There Are No Children Here

By Alex Kotlowitz – This is an award-winning, almost 25-year-old book that I’ve wanted to read for a long time (thank you West Windsor Library book sale!), documenting living conditions in the Henry Horner Homes a now-demolished housing project of the notorious Chicago Housing Authority. It is credited with making a substantial contribution to reforms in public housing that have attempted to reduce the isolation of the poor, combat violence and drug abuse, and improve building maintenance and living conditions for those who remain in public housing. Chicago-based media impresario Oprah Winfrey produced a made-for-tv movie version in 1993.

The book focuses on one large family, particularly two young brothers, Lafeyette and Pharoah Rivers, ages 10 and seven at the outset, and follows their lives for three years. While Kotlowitz says he didn’t start out with the goal of public housing reform, no one who read the book—then or now—can fail to be affected by how public systems have failed so many American children. A 2011 interview with Kotlowitz revisted his experience writing this book and the subsequent fates of Pharoah and Lafeyette.

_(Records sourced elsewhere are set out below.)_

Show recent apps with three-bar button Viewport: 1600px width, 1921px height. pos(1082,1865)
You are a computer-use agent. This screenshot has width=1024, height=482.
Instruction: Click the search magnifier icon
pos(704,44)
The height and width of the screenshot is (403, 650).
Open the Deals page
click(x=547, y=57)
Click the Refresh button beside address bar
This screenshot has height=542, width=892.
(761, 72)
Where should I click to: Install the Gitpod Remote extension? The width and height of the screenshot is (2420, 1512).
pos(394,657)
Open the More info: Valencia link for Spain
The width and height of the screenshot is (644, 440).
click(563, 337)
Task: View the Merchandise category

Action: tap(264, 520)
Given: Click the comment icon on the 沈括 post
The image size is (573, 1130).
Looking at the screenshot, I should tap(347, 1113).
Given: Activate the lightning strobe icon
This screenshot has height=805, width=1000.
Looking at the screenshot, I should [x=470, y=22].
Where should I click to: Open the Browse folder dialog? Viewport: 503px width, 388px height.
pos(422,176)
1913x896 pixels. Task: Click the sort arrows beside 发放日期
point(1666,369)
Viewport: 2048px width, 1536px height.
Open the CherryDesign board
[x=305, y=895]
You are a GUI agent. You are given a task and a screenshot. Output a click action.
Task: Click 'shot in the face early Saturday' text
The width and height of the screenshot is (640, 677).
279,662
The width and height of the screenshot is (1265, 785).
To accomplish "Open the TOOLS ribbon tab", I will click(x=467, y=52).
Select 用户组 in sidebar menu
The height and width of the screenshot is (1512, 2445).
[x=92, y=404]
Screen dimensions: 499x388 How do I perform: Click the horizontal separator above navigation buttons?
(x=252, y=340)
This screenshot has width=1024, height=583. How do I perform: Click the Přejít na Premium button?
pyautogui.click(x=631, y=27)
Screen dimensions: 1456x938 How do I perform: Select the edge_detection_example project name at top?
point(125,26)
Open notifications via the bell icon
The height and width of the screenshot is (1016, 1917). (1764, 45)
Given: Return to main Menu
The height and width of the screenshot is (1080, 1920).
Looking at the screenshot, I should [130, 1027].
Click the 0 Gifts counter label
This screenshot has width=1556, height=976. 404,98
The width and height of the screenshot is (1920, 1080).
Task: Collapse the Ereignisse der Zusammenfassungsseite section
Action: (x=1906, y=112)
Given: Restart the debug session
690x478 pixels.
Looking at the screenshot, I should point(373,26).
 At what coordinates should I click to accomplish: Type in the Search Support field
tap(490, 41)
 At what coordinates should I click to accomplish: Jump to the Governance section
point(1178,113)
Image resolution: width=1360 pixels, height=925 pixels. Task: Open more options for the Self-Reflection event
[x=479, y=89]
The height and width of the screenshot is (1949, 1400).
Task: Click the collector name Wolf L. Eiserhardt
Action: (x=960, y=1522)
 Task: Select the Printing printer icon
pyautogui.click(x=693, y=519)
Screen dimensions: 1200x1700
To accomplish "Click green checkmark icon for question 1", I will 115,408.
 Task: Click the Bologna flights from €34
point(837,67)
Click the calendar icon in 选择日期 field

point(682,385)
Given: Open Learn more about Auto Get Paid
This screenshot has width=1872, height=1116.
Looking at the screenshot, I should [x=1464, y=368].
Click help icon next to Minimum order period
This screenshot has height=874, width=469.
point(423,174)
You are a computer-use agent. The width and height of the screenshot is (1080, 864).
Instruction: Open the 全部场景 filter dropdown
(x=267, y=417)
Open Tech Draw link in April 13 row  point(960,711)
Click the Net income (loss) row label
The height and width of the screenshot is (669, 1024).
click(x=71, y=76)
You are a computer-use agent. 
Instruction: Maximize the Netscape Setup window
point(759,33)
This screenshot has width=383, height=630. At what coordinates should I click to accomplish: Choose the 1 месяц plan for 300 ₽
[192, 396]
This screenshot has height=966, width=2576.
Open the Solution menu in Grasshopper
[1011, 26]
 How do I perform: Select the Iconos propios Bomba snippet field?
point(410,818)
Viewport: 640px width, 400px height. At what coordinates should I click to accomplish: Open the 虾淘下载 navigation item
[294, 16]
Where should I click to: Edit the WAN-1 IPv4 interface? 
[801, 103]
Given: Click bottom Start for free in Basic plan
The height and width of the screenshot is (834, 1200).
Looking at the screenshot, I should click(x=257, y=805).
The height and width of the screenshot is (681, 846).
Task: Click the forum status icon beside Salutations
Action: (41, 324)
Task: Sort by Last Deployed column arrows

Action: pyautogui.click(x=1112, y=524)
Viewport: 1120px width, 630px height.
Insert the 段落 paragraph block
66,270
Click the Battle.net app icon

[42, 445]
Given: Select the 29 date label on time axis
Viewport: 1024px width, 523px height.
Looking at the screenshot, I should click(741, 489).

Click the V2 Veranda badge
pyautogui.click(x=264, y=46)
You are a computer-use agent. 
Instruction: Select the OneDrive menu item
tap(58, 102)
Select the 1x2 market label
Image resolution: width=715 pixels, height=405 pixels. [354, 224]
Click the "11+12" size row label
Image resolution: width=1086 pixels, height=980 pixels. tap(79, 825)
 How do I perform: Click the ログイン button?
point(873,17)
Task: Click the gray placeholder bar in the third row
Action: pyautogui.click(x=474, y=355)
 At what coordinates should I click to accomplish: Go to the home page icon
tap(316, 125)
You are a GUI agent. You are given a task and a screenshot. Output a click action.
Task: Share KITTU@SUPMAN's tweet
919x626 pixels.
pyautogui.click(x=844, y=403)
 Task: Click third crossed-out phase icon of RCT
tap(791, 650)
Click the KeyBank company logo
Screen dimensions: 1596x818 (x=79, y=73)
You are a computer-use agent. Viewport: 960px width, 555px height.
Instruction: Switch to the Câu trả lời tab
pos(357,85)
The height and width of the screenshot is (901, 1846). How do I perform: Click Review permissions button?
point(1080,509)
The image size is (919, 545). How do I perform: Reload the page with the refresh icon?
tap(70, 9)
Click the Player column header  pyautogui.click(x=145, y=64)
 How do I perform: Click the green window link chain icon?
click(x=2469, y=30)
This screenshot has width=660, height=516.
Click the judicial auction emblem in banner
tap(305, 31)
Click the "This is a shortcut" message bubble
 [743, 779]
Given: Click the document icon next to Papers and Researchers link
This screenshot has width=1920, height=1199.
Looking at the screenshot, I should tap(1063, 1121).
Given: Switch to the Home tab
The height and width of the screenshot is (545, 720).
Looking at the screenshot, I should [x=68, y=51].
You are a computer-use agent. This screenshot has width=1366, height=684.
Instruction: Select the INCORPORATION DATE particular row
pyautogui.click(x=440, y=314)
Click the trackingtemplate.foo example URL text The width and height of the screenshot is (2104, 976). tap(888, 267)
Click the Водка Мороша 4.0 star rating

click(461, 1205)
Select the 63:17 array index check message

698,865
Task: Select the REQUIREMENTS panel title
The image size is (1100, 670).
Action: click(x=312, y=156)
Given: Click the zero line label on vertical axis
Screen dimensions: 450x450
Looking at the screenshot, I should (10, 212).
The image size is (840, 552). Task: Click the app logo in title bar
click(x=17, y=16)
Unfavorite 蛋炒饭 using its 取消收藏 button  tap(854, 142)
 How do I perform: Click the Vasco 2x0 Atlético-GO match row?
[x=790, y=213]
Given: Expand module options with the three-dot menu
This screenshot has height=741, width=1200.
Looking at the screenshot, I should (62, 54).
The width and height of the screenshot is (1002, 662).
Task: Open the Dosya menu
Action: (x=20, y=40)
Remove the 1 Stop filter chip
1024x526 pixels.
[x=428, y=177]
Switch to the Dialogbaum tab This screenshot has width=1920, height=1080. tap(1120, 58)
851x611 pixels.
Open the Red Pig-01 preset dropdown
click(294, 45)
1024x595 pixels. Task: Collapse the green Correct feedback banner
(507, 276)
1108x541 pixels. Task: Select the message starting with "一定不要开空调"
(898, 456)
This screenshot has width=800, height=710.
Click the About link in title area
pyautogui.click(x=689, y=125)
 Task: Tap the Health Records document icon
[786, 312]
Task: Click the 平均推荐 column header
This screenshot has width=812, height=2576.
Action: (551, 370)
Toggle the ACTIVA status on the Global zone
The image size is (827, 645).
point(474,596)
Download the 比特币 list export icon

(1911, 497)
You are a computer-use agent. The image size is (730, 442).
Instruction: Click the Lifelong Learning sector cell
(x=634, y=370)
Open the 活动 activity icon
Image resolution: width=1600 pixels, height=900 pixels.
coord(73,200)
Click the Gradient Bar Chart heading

This year’s Peabody Awards recognized coverage of the continued neglect of low-income teens in WBEZ (This American Life) radio documentaries about Chicago’s Harper High School (Part 1 and Part 2) and the PBS documentary about a Washington, D.C., high school, 180 Days: A Year Inside an American High School. But, as Chicago Public Radio’s Linda Lutton said, “I would trade every prize in the world for them to live in a different reality.”